> [Work request]: Find the line with "Click the 退出 logout link" and the line with "Given: Follow @elonmusk" in the entries below; output exactly those two lines, every line between them, and no others.

> [Supplied data]:
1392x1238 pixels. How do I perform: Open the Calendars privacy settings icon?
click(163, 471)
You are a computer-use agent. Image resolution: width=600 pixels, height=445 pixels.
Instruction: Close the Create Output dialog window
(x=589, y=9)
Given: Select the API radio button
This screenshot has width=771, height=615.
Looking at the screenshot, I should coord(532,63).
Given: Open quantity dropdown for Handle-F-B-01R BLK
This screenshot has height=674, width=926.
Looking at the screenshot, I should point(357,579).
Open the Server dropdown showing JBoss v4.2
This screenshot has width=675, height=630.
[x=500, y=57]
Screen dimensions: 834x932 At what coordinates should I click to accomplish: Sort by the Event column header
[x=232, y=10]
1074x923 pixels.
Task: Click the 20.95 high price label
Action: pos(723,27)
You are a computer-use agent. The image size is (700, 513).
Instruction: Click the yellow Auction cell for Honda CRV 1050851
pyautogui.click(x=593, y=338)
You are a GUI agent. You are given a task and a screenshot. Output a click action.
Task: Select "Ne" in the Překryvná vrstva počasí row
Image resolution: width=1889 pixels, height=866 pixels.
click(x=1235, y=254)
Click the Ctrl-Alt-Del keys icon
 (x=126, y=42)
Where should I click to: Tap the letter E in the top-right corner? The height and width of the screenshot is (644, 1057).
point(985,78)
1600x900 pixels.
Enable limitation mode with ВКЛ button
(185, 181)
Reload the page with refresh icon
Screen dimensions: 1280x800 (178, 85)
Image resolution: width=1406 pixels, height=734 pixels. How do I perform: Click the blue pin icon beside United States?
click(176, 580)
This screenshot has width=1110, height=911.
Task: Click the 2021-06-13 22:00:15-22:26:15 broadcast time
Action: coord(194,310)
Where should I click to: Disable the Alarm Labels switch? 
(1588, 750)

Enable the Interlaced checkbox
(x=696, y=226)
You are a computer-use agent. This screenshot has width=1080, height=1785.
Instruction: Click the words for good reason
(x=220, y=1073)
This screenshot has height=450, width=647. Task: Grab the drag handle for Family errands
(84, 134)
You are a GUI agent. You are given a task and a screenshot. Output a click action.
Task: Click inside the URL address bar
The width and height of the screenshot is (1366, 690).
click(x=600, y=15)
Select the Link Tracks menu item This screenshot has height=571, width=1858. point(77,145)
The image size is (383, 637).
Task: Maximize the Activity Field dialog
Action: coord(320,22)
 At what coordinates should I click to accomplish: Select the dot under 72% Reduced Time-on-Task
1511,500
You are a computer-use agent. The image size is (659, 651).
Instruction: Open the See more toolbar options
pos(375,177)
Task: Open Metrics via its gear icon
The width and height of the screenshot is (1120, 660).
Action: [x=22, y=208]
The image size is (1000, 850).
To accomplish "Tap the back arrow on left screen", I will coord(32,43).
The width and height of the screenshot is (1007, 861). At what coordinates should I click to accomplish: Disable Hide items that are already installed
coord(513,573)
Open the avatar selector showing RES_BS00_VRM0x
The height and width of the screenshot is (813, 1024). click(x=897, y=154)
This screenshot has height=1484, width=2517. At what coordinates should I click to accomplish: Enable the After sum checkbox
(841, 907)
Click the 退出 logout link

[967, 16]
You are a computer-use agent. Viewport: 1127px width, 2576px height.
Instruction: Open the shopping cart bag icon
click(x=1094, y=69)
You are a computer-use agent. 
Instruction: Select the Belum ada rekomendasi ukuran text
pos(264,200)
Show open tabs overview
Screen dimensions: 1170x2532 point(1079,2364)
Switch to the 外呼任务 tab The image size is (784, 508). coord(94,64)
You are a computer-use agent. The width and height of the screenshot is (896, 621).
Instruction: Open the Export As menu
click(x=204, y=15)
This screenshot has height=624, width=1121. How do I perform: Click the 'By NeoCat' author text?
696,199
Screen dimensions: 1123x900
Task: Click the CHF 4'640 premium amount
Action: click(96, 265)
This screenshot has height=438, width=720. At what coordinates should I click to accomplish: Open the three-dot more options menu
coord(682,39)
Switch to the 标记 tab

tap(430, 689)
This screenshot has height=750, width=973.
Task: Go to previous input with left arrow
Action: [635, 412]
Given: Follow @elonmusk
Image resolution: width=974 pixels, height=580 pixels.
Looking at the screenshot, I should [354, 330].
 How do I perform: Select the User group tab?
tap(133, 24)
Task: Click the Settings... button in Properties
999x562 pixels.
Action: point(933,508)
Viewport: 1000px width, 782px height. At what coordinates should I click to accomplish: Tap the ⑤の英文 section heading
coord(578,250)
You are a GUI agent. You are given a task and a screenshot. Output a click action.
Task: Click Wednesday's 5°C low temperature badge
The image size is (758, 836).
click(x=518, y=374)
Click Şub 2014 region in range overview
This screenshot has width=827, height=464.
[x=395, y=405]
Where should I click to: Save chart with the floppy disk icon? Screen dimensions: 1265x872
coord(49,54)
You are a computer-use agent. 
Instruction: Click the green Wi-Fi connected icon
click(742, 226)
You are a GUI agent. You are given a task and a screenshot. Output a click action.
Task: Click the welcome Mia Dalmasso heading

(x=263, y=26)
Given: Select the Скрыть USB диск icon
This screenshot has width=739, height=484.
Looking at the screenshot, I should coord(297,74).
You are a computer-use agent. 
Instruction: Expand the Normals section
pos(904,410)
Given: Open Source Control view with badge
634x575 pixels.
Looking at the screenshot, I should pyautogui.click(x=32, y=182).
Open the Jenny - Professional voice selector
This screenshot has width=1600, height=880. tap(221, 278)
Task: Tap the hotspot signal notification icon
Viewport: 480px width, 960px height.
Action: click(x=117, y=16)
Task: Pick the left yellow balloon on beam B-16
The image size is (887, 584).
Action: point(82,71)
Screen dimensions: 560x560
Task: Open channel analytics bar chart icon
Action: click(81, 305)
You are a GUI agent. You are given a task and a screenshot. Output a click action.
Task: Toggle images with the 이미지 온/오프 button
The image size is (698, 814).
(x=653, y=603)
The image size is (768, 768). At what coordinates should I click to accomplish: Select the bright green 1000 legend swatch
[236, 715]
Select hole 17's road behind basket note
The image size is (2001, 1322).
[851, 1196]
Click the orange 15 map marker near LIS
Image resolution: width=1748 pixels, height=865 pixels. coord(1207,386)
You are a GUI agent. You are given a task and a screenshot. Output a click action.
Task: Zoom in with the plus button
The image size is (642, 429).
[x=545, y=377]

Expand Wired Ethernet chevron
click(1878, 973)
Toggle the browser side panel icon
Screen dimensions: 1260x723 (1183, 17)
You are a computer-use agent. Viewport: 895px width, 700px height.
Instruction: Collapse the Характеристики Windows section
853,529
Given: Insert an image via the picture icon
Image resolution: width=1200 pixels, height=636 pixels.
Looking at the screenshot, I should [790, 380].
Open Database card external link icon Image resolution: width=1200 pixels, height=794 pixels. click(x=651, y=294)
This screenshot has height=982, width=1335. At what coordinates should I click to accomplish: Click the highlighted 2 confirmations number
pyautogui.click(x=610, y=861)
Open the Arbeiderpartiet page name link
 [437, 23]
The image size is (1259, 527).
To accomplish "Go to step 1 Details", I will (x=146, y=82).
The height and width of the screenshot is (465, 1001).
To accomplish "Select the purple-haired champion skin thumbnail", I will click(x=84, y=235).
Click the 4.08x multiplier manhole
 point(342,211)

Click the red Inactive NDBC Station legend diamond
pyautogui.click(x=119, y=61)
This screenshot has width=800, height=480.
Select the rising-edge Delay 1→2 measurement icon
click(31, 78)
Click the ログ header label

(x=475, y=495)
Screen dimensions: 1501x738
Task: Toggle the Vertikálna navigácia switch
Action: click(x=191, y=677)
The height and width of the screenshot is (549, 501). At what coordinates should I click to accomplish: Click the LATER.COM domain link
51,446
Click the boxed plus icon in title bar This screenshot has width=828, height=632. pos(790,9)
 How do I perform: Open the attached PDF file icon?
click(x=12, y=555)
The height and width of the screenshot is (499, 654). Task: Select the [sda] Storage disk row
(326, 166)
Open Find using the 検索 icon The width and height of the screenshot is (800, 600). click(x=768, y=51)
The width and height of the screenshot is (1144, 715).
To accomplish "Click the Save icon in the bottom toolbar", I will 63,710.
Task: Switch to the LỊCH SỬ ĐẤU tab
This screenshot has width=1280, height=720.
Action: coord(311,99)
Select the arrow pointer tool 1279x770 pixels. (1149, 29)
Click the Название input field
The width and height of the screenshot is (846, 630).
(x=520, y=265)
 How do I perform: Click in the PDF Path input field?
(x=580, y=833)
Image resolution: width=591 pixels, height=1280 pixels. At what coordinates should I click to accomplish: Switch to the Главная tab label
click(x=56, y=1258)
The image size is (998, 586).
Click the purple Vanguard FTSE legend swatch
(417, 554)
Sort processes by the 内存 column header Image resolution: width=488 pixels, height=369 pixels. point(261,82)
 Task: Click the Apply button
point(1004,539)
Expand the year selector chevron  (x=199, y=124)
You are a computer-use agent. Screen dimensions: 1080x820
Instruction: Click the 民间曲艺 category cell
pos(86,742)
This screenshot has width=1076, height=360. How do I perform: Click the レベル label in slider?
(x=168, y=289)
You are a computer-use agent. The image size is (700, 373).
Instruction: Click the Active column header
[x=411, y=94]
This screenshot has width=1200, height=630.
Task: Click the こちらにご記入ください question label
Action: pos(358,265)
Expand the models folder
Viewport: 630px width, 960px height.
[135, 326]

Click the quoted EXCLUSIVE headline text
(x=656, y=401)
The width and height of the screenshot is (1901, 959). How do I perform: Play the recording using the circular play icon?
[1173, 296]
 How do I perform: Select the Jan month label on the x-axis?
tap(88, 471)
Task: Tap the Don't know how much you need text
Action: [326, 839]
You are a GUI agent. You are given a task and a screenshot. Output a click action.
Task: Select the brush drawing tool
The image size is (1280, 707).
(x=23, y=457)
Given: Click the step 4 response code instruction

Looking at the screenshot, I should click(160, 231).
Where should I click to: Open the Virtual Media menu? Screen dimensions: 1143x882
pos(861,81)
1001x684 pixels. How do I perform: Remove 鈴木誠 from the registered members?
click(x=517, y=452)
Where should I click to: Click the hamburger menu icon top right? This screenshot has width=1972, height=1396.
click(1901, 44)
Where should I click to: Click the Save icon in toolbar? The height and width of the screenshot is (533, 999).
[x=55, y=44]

> [Result for this task]:
Click the 退出 logout link

[967, 16]
You are a computer-use agent. Viewport: 1127px width, 2576px height.
Instruction: Open the shopping cart bag icon
click(x=1094, y=69)
You are a computer-use agent. 
Instruction: Select the Belum ada rekomendasi ukuran text
pos(264,200)
Show open tabs overview
Screen dimensions: 1170x2532 point(1079,2364)
Switch to the 外呼任务 tab The image size is (784, 508). coord(94,64)
You are a computer-use agent. The width and height of the screenshot is (896, 621).
Instruction: Open the Export As menu
click(x=204, y=15)
This screenshot has height=624, width=1121. How do I perform: Click the 'By NeoCat' author text?
696,199
Screen dimensions: 1123x900
Task: Click the CHF 4'640 premium amount
Action: click(96, 265)
This screenshot has height=438, width=720. At what coordinates should I click to accomplish: Open the three-dot more options menu
coord(682,39)
Switch to the 标记 tab

tap(430, 689)
This screenshot has height=750, width=973.
Task: Go to previous input with left arrow
Action: [635, 412]
Given: Follow @elonmusk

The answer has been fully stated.